К осени приготовления были кончены, и отец повез нас троих в Екатеринбург. Брат и Николай Тимофеич выдержали экзамен, а я струсил, оказался слабее и был принят условно. Отец поместил нас троих на одной квартире, а сам уехал погостить на несколько дней к тестю. Вся обстановка бурсацкого учения на меня подействовала совершенно ошеломляющим образом, сравнить которое с чем-нибудь невозможно. Я совершенно растерялся, как теряется выпавший из теплого гнезда неоперившийся цыпленок. Отец вернулся и, вероятно, без слов заметил, что дело не ладно. Брат и Николай Тимофеич отмалчивались, ограничиваясь сообщением некоторых смешных эпизодов. Я ничего не говорил. Вечером, когда все улеглись и заснули, отец что-то долго писал. Наша общая постель была устроена на полу, и я не мог заснуть, потихоньку наблюдая отца. Когда он лег, то удивился, что я не сплю.
— Ты еще не спишь?
— Нет, папа.
— Тебе нездоровится?
— Нет, я здоров… Так…
Дальше я не мог выдержать и горько расплакался. Было совершенно темно, и разговор велся шепотом, чтобы не разбудить брата и Николая Тимофеича. Заглушая рыдания, я рассказывал, как мне было тяжело, какое ужасное место наше «высшее отделение», отчаянная бурса и вообще все училищные порядки. Но меня еще больше поразило, когда я услышал, что отец тоже плачет.

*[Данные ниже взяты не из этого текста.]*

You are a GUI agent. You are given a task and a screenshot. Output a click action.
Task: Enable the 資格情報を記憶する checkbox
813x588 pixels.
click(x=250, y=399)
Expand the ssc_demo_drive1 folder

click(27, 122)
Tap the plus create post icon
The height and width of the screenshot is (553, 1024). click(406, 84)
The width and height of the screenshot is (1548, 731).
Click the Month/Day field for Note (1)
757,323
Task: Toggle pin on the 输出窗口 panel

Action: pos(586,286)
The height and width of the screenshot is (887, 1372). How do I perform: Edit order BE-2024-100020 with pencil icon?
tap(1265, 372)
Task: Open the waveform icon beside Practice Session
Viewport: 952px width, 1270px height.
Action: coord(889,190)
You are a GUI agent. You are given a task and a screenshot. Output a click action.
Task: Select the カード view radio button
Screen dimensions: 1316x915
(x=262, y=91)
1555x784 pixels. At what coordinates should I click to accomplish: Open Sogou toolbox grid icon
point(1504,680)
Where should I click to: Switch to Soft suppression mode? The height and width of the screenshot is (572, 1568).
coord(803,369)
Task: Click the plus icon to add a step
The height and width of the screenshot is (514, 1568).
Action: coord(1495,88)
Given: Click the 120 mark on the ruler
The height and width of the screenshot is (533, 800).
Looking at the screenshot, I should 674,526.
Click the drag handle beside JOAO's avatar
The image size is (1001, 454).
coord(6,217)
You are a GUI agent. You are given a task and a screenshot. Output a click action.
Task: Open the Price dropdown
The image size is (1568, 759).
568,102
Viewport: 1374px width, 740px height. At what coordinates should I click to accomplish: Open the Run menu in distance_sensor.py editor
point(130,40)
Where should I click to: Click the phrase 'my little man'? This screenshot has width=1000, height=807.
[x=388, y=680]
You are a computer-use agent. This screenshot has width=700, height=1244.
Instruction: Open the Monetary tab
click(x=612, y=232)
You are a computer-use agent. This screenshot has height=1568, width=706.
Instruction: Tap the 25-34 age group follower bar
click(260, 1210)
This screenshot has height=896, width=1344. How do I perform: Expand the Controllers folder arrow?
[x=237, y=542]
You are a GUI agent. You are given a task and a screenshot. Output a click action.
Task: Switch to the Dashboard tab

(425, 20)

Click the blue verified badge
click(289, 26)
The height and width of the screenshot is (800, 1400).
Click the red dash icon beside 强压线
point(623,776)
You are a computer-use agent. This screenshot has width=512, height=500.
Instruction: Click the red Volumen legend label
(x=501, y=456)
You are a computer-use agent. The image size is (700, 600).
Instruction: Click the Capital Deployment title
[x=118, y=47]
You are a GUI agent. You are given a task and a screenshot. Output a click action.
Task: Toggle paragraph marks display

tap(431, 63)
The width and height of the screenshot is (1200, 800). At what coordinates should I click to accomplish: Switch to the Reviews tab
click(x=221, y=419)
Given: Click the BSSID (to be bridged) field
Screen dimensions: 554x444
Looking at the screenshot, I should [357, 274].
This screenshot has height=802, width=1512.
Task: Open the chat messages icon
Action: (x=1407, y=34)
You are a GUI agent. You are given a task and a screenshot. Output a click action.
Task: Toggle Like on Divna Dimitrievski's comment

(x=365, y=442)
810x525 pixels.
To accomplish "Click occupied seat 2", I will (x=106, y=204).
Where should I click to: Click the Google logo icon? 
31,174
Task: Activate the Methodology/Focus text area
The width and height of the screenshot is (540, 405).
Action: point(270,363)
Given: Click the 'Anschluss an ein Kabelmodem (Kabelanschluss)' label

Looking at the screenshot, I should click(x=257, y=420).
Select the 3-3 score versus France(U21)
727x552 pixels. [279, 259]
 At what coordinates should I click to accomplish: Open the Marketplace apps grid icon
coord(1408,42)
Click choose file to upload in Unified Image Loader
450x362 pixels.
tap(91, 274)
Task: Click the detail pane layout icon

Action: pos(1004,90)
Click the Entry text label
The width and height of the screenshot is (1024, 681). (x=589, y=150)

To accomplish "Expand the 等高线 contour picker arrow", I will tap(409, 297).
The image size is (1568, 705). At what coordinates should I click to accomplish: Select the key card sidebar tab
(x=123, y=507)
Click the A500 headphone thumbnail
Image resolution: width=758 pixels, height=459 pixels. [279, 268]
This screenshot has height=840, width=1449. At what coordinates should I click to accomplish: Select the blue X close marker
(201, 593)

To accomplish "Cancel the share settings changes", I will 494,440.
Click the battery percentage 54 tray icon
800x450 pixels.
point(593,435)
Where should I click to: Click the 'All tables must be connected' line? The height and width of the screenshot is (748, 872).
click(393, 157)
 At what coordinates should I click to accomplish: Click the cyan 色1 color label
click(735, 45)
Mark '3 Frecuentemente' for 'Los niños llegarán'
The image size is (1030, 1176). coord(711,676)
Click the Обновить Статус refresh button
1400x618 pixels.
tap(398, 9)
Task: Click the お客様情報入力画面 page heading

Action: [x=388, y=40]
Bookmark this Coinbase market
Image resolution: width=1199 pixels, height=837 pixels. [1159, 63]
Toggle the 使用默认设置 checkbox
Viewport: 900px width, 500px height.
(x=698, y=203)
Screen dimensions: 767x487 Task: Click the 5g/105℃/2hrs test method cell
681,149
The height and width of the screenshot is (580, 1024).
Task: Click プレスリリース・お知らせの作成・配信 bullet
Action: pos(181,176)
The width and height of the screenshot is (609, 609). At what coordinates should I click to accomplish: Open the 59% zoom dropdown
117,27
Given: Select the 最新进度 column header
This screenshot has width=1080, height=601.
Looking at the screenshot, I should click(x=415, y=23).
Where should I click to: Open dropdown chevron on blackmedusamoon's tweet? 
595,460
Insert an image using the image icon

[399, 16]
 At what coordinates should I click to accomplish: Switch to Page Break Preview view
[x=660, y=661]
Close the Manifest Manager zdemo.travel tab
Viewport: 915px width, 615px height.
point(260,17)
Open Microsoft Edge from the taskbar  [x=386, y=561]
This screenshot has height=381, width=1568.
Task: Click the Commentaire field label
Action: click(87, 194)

Я видел в течение жизни всего два раза, когда отец плакал: первый раз, когда умирал от крупа маленький брат, Петя, причем я искренне удивлялся, что такой большой человек может плакать о такой маленькой козявке, и во второй и последний раз — сейчас. Он обнимал меня, целовал и говорил, что увезет домой, что и сделал. Это возвращение под родную кровлю было омрачено при первом же моем появлении, когда встретивший нас единоверческий священник о. Николай сказал мне:
— Что, брат? Убояхся бездны премудрости и возвратихся вспять… Все равно, брат, ты — отрезанный ломоть, как тебя ни верти.
Таким образом, мне пришлось провести целых два года «без определенных занятий». Старшего брата не было, и мне приходилось коротать время в одиночестве, причем единственным удовольствием были книги. В нашем доме книга играла главную роль, и отец пользовался каждой свободной минутой, чтобы заняться чтением.